Lecturer and researcher at the USI Faculty of Economics Dr. Barbara Antonioli Mantegazzini explains, "the use of interdisciplinary groups which, in addition to bringing their own vision, support and interact with representatives of the public officials, makes it possible to put at the service of the latter strong professional skills, often matured through the development of similar projects in national and international contexts. The final result is typcially incorporated in a document that outlines the strategic directions of territorial development for the following decades. These groups provide an external, neutral point of view, to be combined with the expectations of the public authorities and the population, with whom they relate during their work".  
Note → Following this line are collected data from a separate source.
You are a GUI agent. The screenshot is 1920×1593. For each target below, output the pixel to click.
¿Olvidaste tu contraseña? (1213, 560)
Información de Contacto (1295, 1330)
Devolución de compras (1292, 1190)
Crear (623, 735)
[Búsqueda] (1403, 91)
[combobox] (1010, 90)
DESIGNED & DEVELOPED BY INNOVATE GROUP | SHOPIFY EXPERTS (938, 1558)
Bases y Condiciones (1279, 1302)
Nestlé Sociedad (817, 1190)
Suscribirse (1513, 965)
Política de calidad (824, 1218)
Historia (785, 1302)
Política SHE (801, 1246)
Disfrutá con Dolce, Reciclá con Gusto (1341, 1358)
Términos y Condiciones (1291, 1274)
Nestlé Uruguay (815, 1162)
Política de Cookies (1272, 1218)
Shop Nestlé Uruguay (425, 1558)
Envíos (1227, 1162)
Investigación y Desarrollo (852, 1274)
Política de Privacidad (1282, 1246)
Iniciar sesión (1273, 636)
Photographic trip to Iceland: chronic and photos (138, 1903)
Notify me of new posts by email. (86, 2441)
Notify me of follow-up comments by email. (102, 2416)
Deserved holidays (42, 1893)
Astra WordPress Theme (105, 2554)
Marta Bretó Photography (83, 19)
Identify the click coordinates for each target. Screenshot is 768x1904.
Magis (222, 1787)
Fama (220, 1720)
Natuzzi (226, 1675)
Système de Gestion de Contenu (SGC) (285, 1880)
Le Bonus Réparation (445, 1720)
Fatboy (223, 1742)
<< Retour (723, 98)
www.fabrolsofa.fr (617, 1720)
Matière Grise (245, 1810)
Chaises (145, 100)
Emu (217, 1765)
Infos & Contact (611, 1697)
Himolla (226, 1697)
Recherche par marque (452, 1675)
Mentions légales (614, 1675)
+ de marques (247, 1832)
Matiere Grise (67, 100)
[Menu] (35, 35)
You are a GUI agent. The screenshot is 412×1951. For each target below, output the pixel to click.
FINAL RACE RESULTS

Urban planning and USI expertise in architecture, and more

Local authorities have often reached out to experts from USI for urban projects, and not only to the well-known urban planners and architects from the USI Academy of Architecture. In 2008, for instance, the International Competition of Ideas for Urban Planning Pian Scairolo (CIPPS), won by the project GreenSKYrolo, the jury was chaired by economist Prof. Rico Maggi of the USI Institute for Economic Research. In 2018, the City of Bellinzona, in the context of the so-called Parallel Study Mandate (MSP) for the design of the Municipal Action Program (PAC) for spatial planning in the new agglomeration of Bellinzona, appointed a panel of experts in charge of selecting the interdisciplinary groups that would then carry out the mandate. The panel included architect Riccardo Blumer, today Director of the USI Academy in Mendrisio, and USI economist Barbara Antonioli Mantegazzini.


Visions and international "teams" for Lugano

In September, the Board of Experts identified three groups responsible for the design of a vision of territorial and urban development of the City of Lugano for the next two decades. One of these groups is headed by KCAP Architects & Planners and is formed by a 'team' of professionals, including Architects Tibiletti Associati, Claudio Ferrata, mavo, Studio Habitat, ARUP, IBV, AIDEC and also Dr. Antonioli Mantegazzini as chief economist. "My task is to enhance the so-called 'territorial capital', i.e. the sum of social and human capital," Barbara Antonioli explains. "This 'capital' is made of material and immaterial resources, not easily reproducible, which constitute the exclusive assets of a territorial system (underscoring, thus, its attractiveness). We are talking about infrastructure, services, knowledge, creativity, entrepreneurship, natural resources, architectural heritage, social relations, collective know-how, sense of belonging, social cohesion, urbanism, etc. The territory should not be a container in which public and private actors operate as separate entities, but rather an organised system of productive companies, services, administrations and people. In this sense, the territory assumes its own responsibility for development".